Alchemists everywhere sought the stone, and her father was no exception. While Elizabeth was content with the beginning knowledge of alchemy at first, her father sunk further and further into madness to try and find the stone. He was called the crystal alchemist by the monarchy which ruled the land. As he was adept at creating beautiful gems and stones with alchemy.
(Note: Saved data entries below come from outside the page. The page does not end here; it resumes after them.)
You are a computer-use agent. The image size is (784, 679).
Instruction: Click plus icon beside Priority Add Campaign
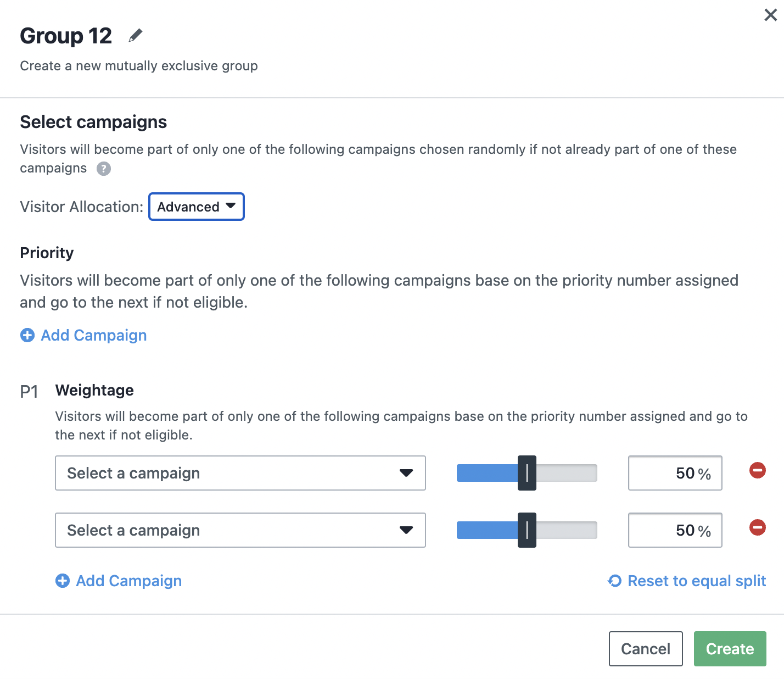pyautogui.click(x=27, y=335)
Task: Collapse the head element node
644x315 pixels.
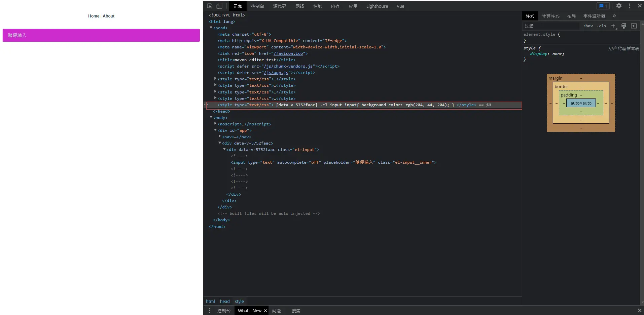Action: tap(211, 28)
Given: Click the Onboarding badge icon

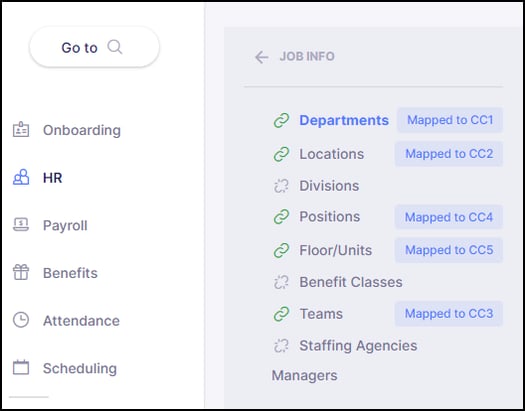Looking at the screenshot, I should pyautogui.click(x=21, y=130).
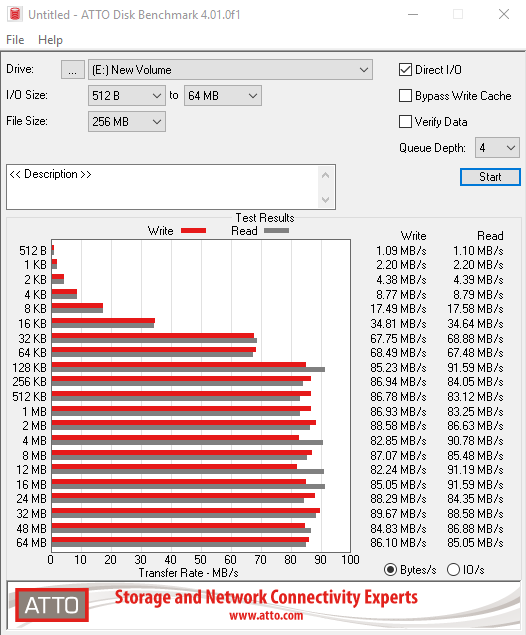This screenshot has height=635, width=526.
Task: Click the ATTO logo in the banner
Action: tap(52, 605)
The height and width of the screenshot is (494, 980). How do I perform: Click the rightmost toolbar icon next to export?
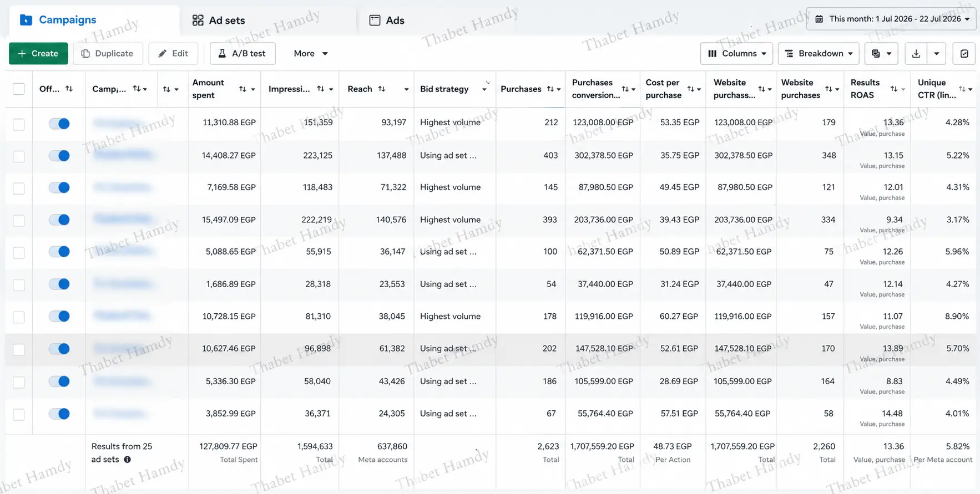point(964,54)
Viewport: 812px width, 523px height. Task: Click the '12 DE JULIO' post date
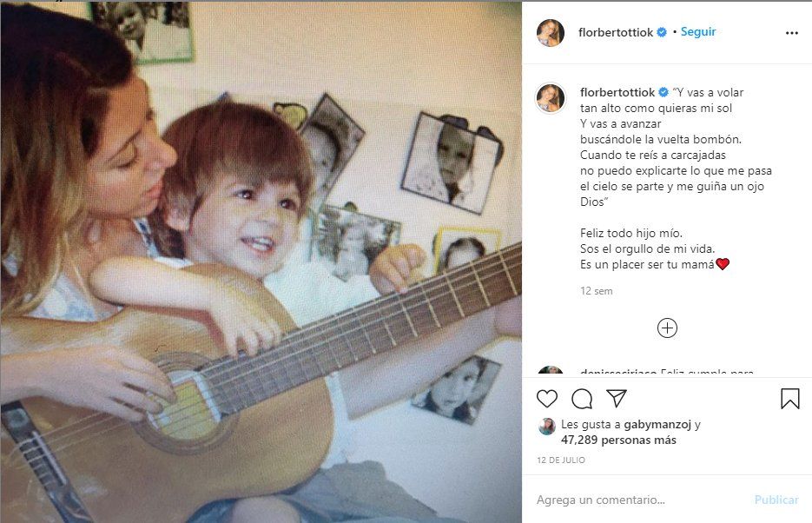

Little did they know, and little did she know, that ut was practice for something greater, something far more horrific. One day after finally decoding the last pages of Flamel's texts, her father disappeared with the book clutched to his chest. Leaving her alone for three days straight. Both peculiar and troubling, she soon found out the reason why.
Sporting events, while rare, practucally drew the whole kingdom to watch the athletes compete. Hundreds of thousands of people clustered together in one place with the entire Royal Family to boot.
Elizabeth was there as well, watching from the nosebleeds because the tickets were at least affordable. There, in all the madness her father appeared. He strode out into the midst of the field, and there, as the gameplay paused with his interruption, he disrobed. Along his legs and back were wicked, jagged lines of black and white, and in a maddened scream, he brought death to the kingdom. Just as they were once standing, hundreds of thousands of people ceased to exist in the blink of an eye.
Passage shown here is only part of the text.